I was fortunate to have been a part of the “Interdisciplinary Studies Program” (IDS) at Bullard High School in Fresno, California in the years 1974 and ’75. Developed and run by Mike Crill, IDS was an alternative education program set in a regular public high school. The idea was to challenge the notion that a student’s education was best served by breaking studies into separate discrete subjects. Might it be possible to study, say, the American Civil War though multiple lenses, for example History, Literature, Economics and Sociology, each contributing to a deeper, fuller understanding of the events?

A fine, Grand Notion, indeed.

I have much more to say about this, however I want to talk about a small but powerful seed that was planted way back in my IDS days. One of the many wonderful things we encountered were Foxfire magazines, which were a collection of student writing from the Rabun Gap-Nacoochee School in Georgia. What I remember were mostly oral histories collected by the students from their older relatives–recording the lives of rural Appalachian people. I saw clearly how powerful a tool writing could be even in the hands of young students.  How it could be liberating and subversive while being conservative in the true sense–recording and preserving voices that otherwise would fall down the memory hole. Engaged students creating genuinely informative pieces. Not writing for a teacher and a grade, but for an actual audience. Real writing.

Fast forward 35 years or so, and I find myself walking the hills of Asakura and wondering at my profound ignorance of the plants along the trail. I “recognized” them, as in “hey there, you familiar plant, you…”

…but what’s it called? In Japanese or even in English? How can I find out? There are no guides to local flora in English that I’ve seen online or otherwise. Wouldn’t it be nice if I could take my Biology students at Kochi University on this walk and get them to tell me what all these plants are. The students might not know, of course, but they can find out much more easily than I can…

Hmm… some dim, half-remembered something, pulling, tugging… and I kept walking. Other questions slipped in under the door as I strolled the hills.

…Jeeze, not another Sakamoto Ryoma drama being made! What’s the deal there? Why are Japanese people so taken with him as to list him as one of the greatest Japanese people in history? I mean, really! Maybe I should ask the students that as well…

Tug, tug.

…Hmm. Somebody really oughta do a Foxfire project, or something.  With Japanese college students.  And put it online…

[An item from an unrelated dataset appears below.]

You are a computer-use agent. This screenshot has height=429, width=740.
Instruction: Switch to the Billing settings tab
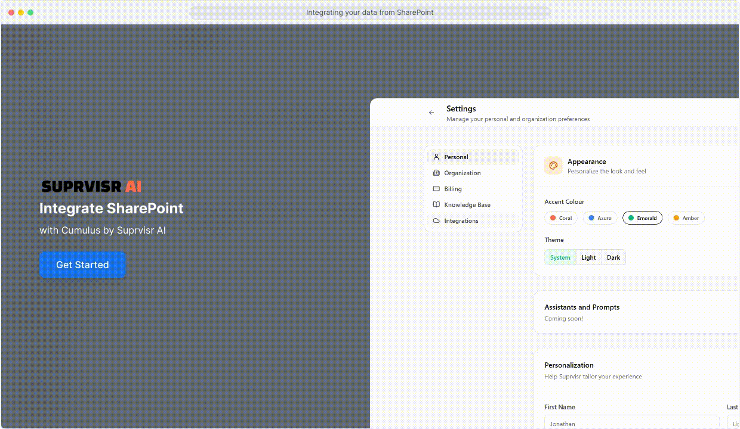pos(452,189)
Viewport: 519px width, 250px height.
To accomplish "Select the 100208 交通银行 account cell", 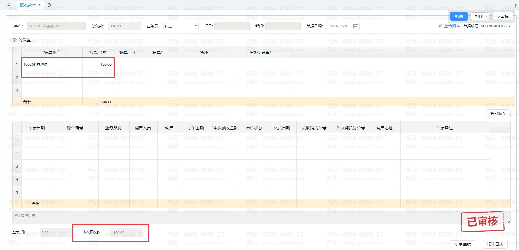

The Life in Kochi project is now in its second year. My students from the E.P.I.C. advanced English program have been contributing feature-style articles about the social and cultural life in Kochi, while my Biology students have been writing field guide-type articles about local flora and fauna.

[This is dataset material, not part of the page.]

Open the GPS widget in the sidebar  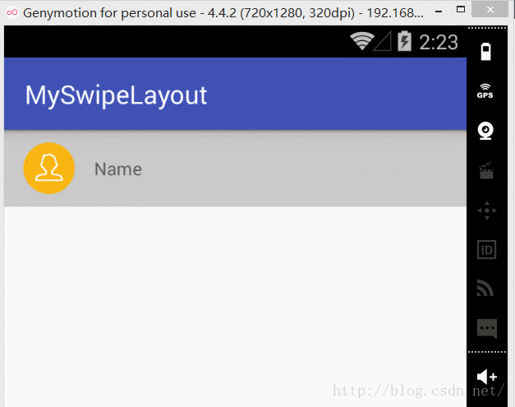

The lesson is that school doesn’t always have to be a meaningless exercise, that there is real work the students can do, even with their limited abilities. Yes, it’s a lot of effort for me, but it grounds my own work with my students and gives it real meaning.

The larger lesson, of course, is that it’s good to remain alert while you’re walking through these hills, to look around and wonder what you’re looking at.